---------- THE RECORDS
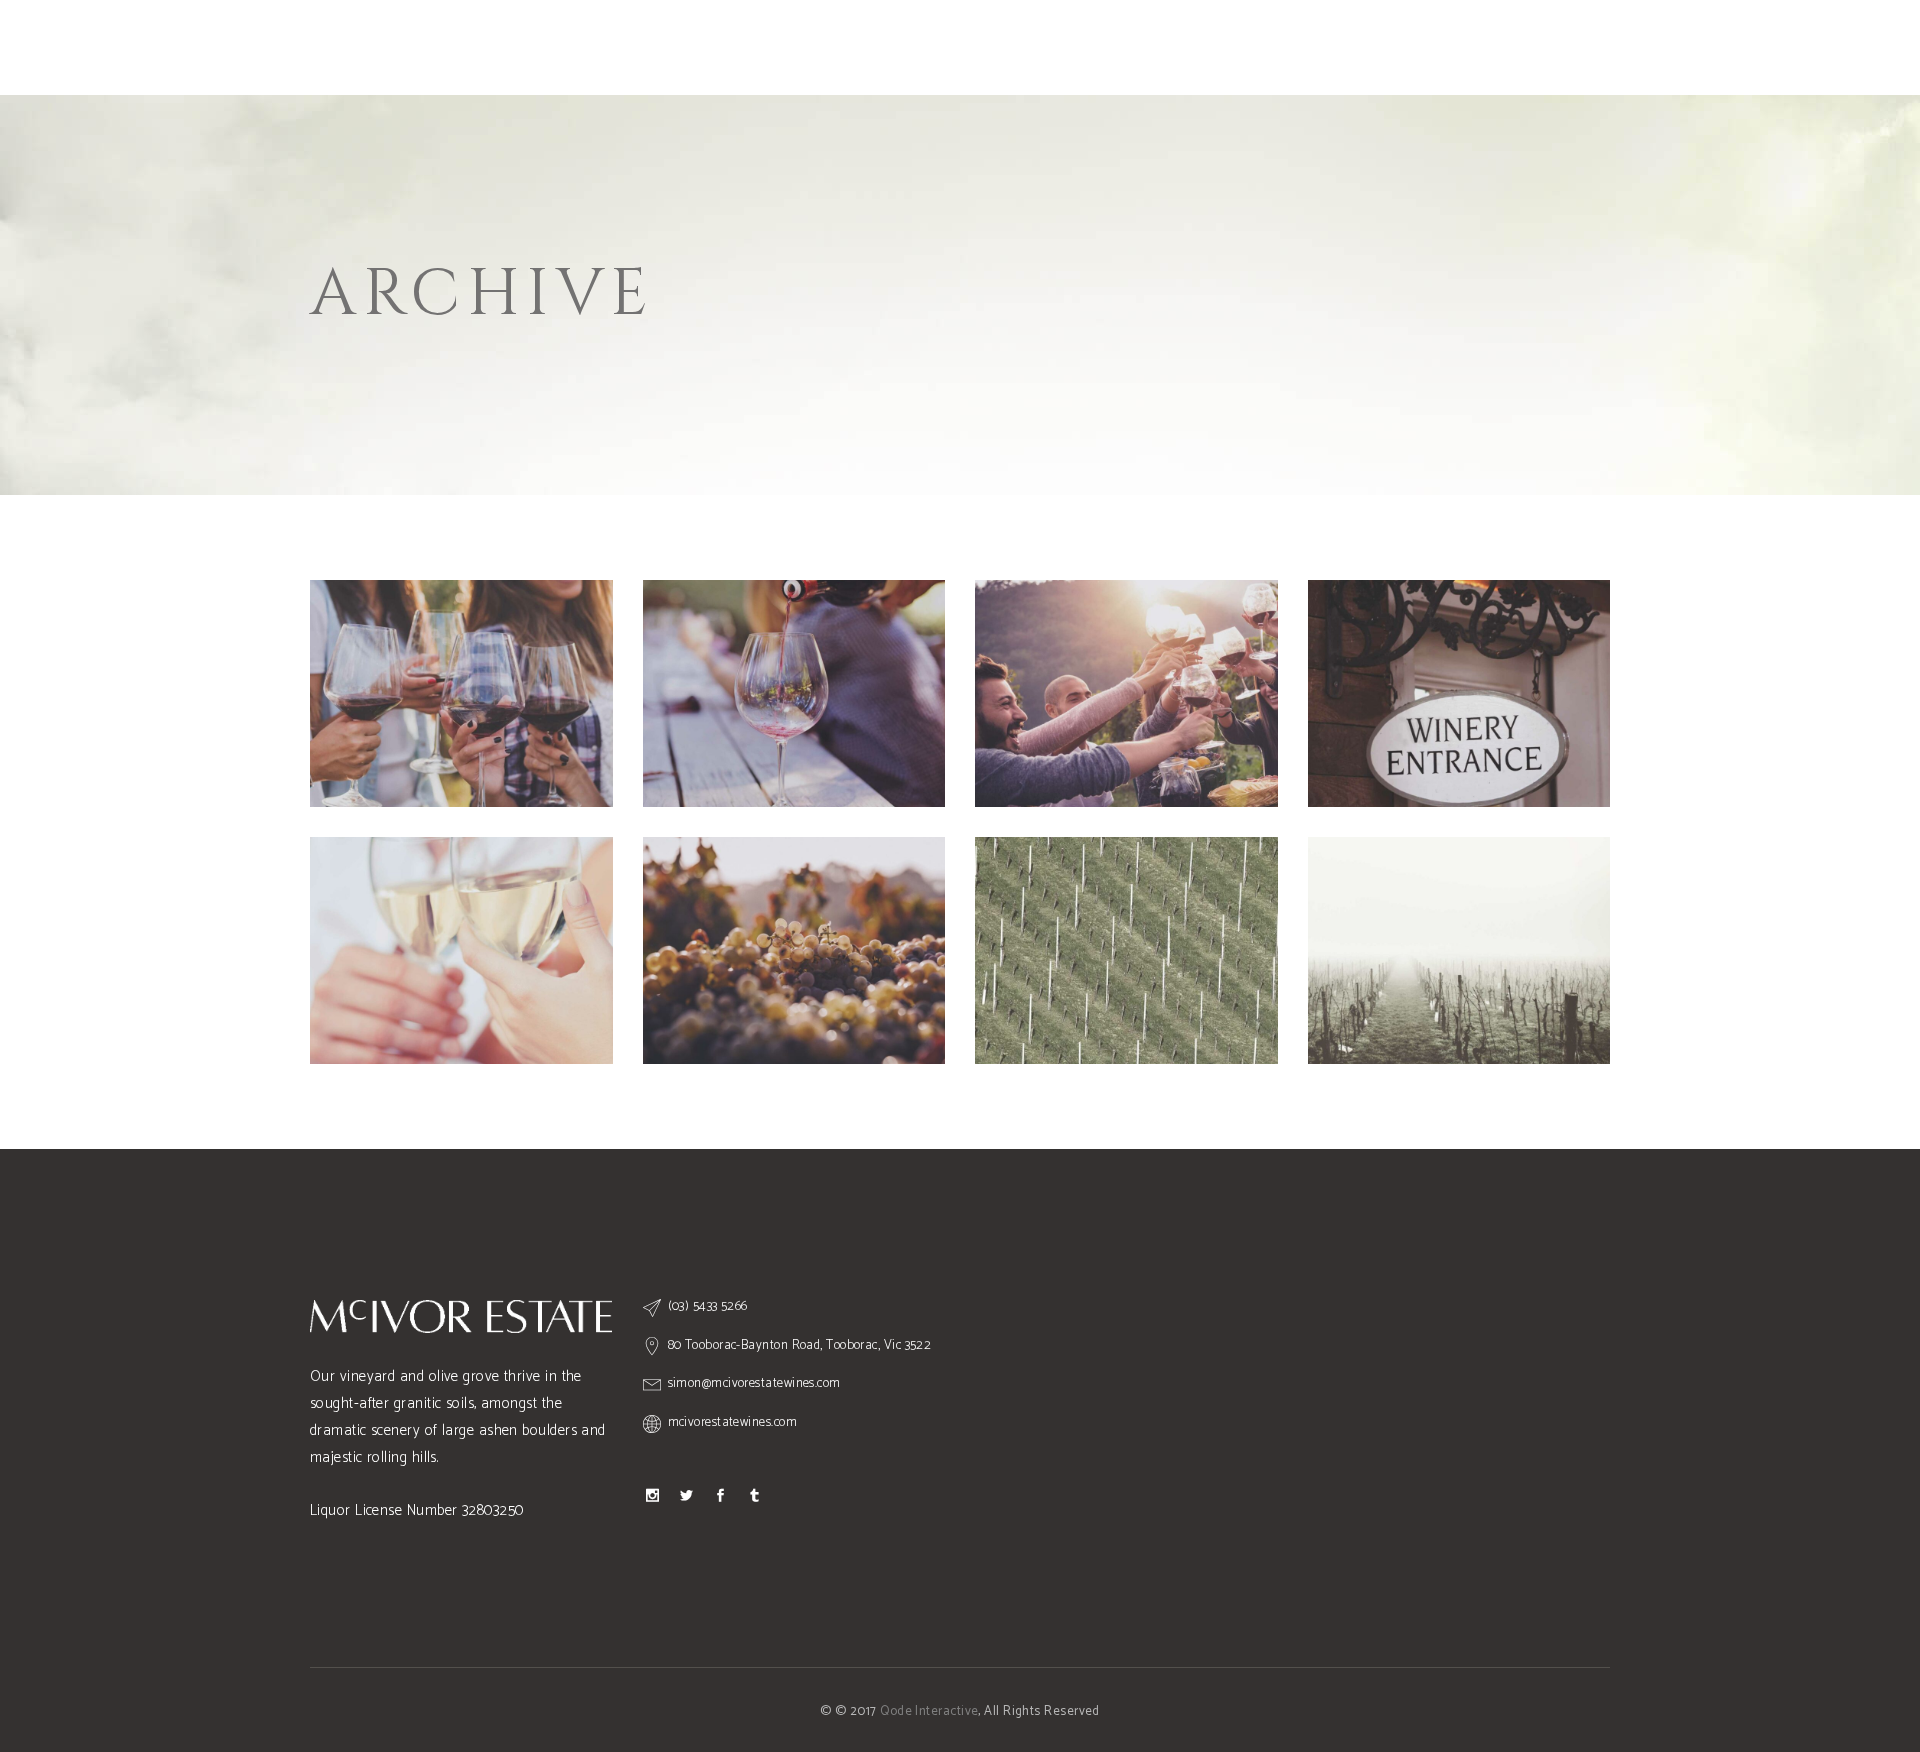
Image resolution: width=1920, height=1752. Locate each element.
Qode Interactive (929, 1711)
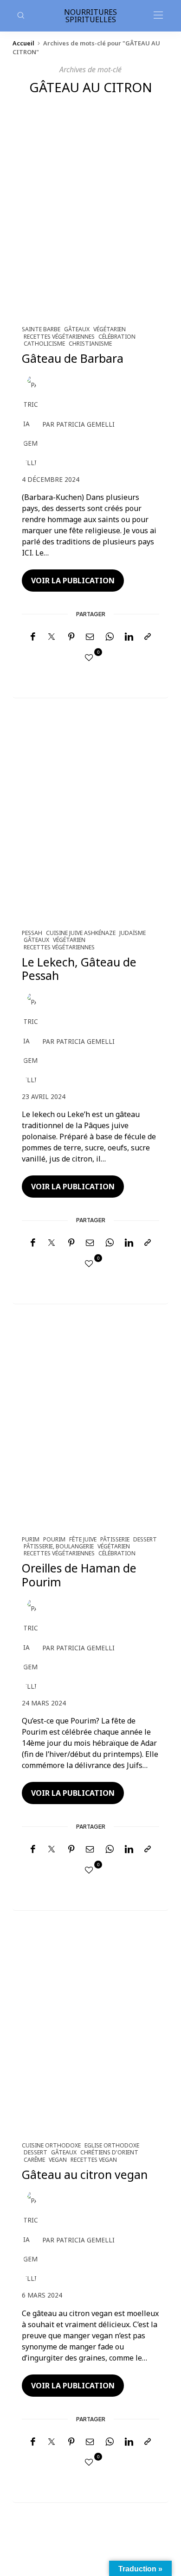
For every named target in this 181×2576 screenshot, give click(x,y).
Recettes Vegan (94, 2159)
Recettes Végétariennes (59, 336)
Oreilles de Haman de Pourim (79, 1575)
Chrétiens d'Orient (109, 2152)
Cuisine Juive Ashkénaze (81, 932)
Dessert (145, 1539)
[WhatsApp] (109, 637)
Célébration (117, 336)
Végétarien (109, 329)
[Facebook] (32, 637)
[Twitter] (51, 637)
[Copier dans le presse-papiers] (147, 637)
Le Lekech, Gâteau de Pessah (79, 969)
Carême (34, 2159)
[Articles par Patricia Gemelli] (31, 424)
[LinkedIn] (129, 637)
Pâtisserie (114, 1539)
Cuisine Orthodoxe (51, 2145)
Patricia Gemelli (85, 423)
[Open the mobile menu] (158, 15)
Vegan (58, 2159)
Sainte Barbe (41, 329)
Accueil (23, 43)
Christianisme (90, 343)
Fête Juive (83, 1539)
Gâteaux (77, 329)
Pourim (54, 1539)
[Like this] (90, 657)
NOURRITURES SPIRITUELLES (90, 16)
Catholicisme (44, 343)
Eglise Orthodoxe (111, 2145)
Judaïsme (132, 932)
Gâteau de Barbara (72, 358)
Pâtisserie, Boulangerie (59, 1546)
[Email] (90, 637)
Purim (30, 1539)
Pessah (32, 932)
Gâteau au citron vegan (85, 2174)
--------------------
- TO DO -
What is needed is an exact printout of every line from the one with "Pourim (54, 1539)" through the end of the data, including both, and nothing more.

- YOUR RESPONSE -
Pourim (54, 1539)
[Like this] (90, 657)
NOURRITURES SPIRITUELLES (90, 16)
Catholicisme (44, 343)
Eglise Orthodoxe (111, 2145)
Judaïsme (132, 932)
Gâteau de Barbara (72, 358)
Pâtisserie, Boulangerie (59, 1546)
[Email] (90, 637)
Purim (30, 1539)
Pessah (32, 932)
Gâteau au citron vegan (85, 2174)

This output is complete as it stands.